In the interview, which like the others is lightly edited for length, listen as Mick sends it into extra innings. I thanked him for his time, and he said he had more things he wanted to say. That’s when he told a couple of Satchel Paige stories.

Ed Mickelson Cartoon

Burton Boxerman is an author or co-author — with his wife, Benita Boxerman — of several books about baseball history, including Jews and BaseballVolume 1 and Volume 2; and Ebbets to Veeck to Busch: Eight Owners Who Shaped Baseball. We talked about his childhood in St. Louis, when for some reason he chose to root for the Browns, not the Cardinals. He was 20 when they moved to Baltimore, and it took him about 10 years before he settled on a new team to root for: The Cubs. He wanted a team that could find as many creative ways to lose as the Browns had.

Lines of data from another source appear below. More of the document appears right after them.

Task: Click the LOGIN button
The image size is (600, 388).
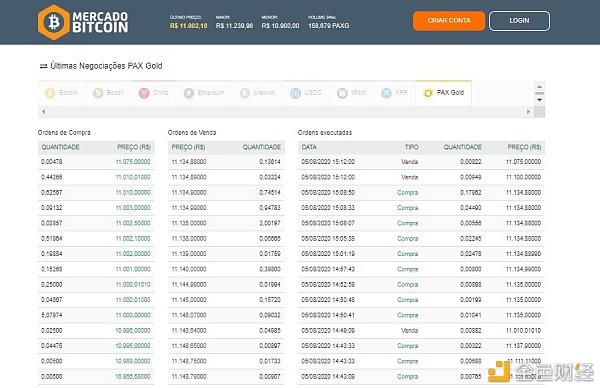Action: (x=519, y=21)
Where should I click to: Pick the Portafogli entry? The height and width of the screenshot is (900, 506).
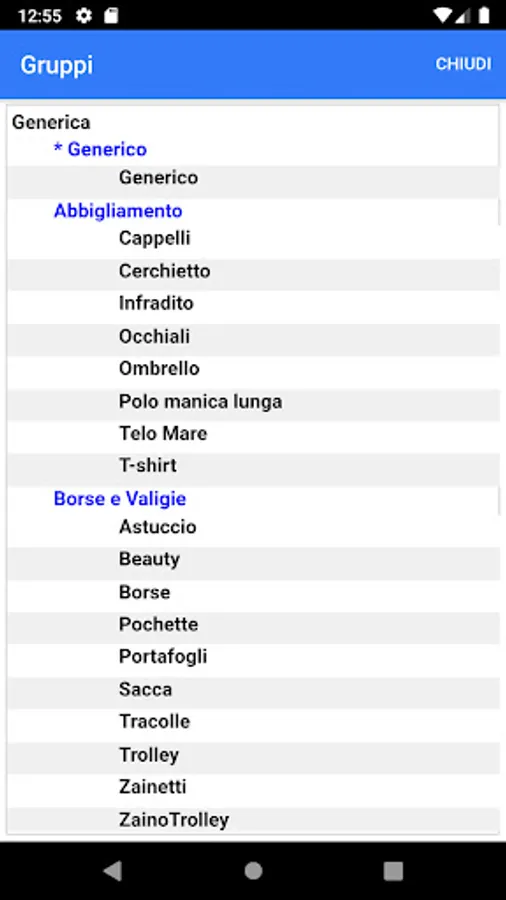253,657
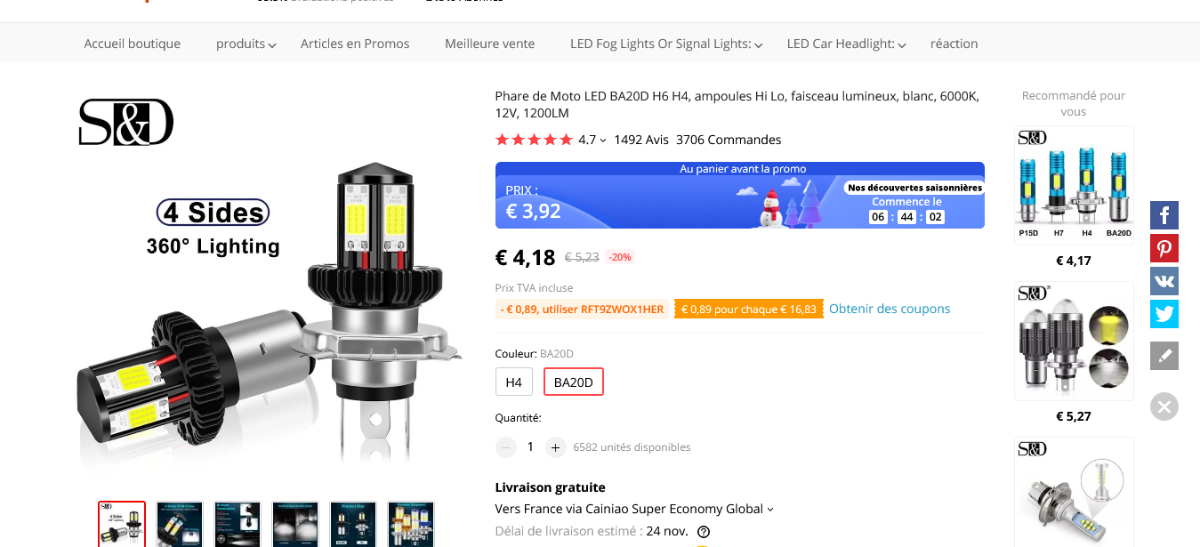Tweet the product with the Twitter icon
Viewport: 1200px width, 547px height.
pos(1164,314)
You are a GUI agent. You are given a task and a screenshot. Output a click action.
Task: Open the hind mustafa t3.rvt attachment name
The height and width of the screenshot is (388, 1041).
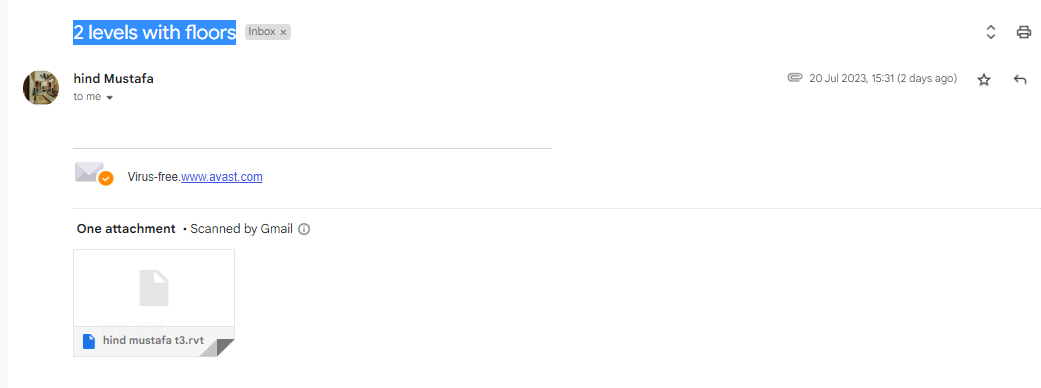click(153, 341)
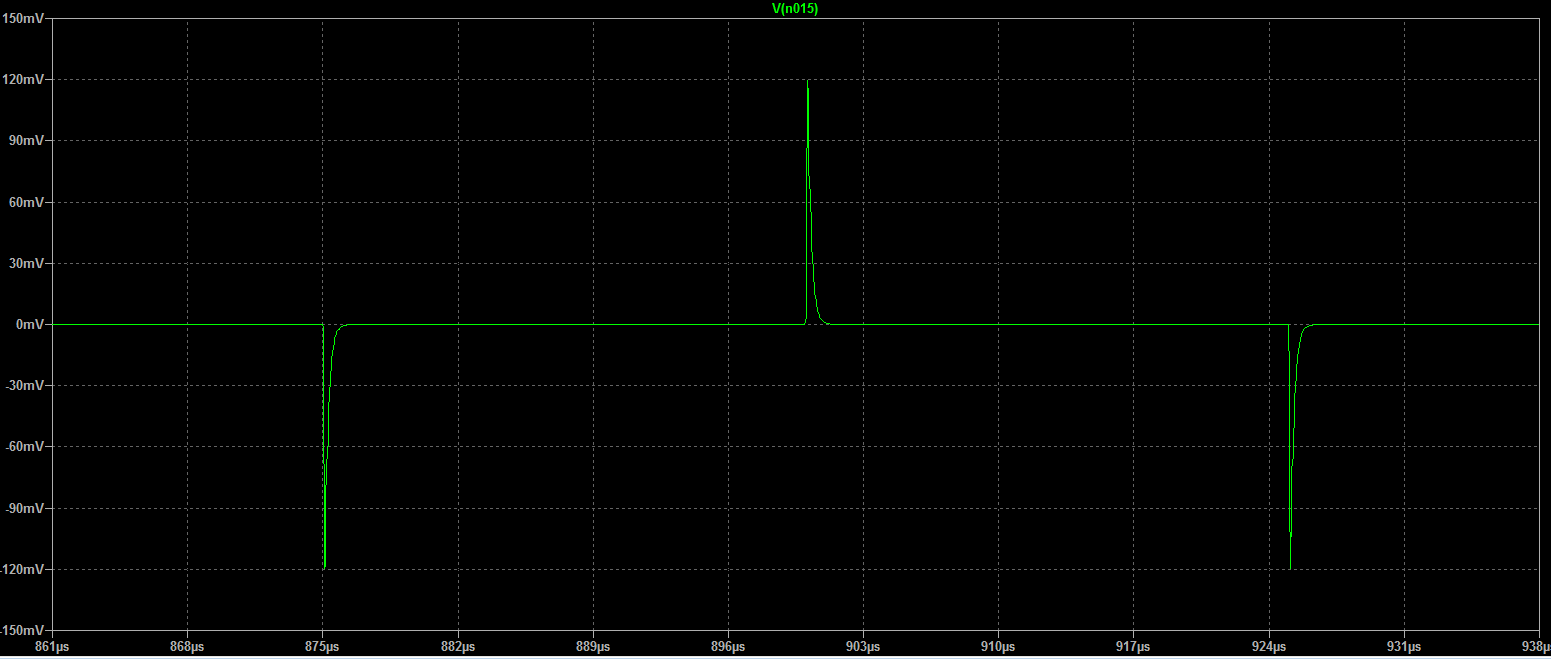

Emmett McAuliffe is a board member of the St. Louis Browns Historical Society and a leader in keeping the team’s legacy alive, despite being born several years after they left town. He’s an intellectual property lawyer in St. Louis, and his office is filled with Browns memorabilia. (Gallery)

Music

Opening and Closing Theme: “Can’t Win For Losing” by Johnny Rawls, courtesy of Deep South Soul Records. Visit Johnny Rawls’ website and Facebook page.

His latest album is called Waiting For the Train.

Other Song Used

“The Messenger” by Silent Partner (Creative Commons)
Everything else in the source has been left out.